Records provided

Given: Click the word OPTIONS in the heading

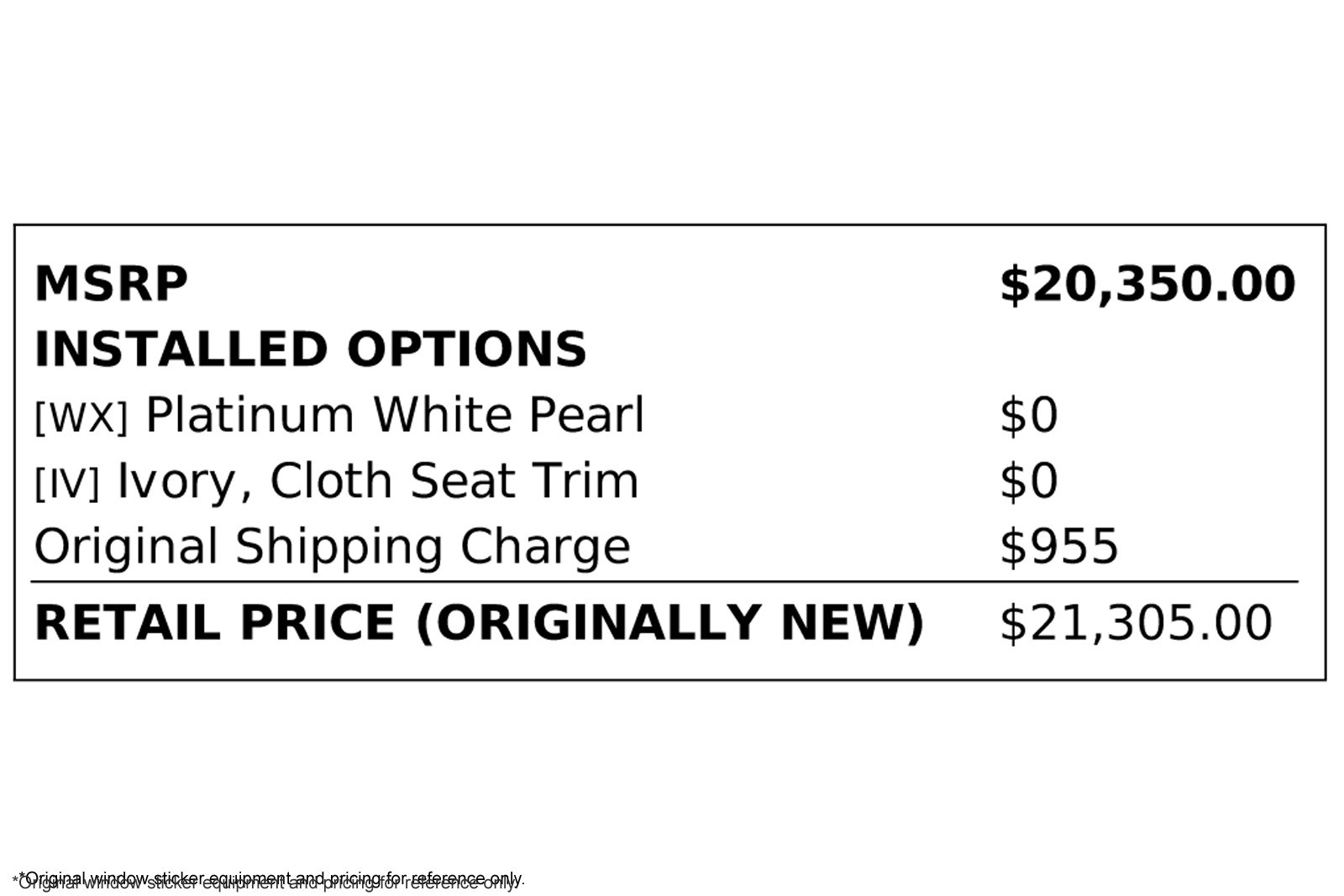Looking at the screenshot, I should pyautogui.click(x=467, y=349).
==
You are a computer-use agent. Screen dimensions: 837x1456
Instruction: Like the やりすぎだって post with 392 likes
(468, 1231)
---
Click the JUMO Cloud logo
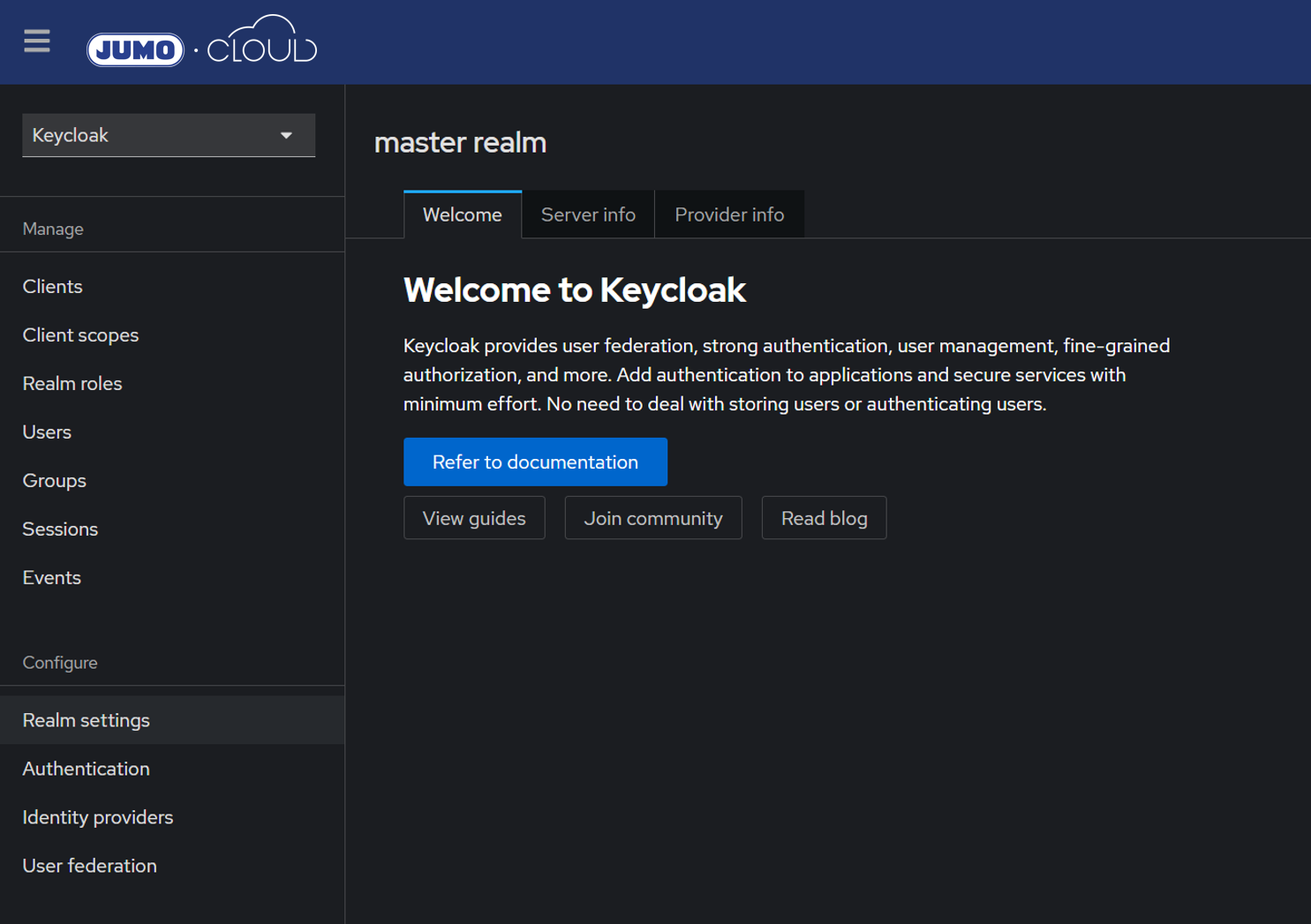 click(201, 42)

Request
Rewrite the entries from the line with "You are a computer-use" to the line with "(468, 1231)", both lines included, and include their requests. Raise every coordinate in the answers by 112 and leave the rest of the lines unchanged.

Finished exercise
You are a computer-use agent. Screen dimensions: 837x1456
Instruction: Like the やりすぎだって post with 392 likes
(580, 1343)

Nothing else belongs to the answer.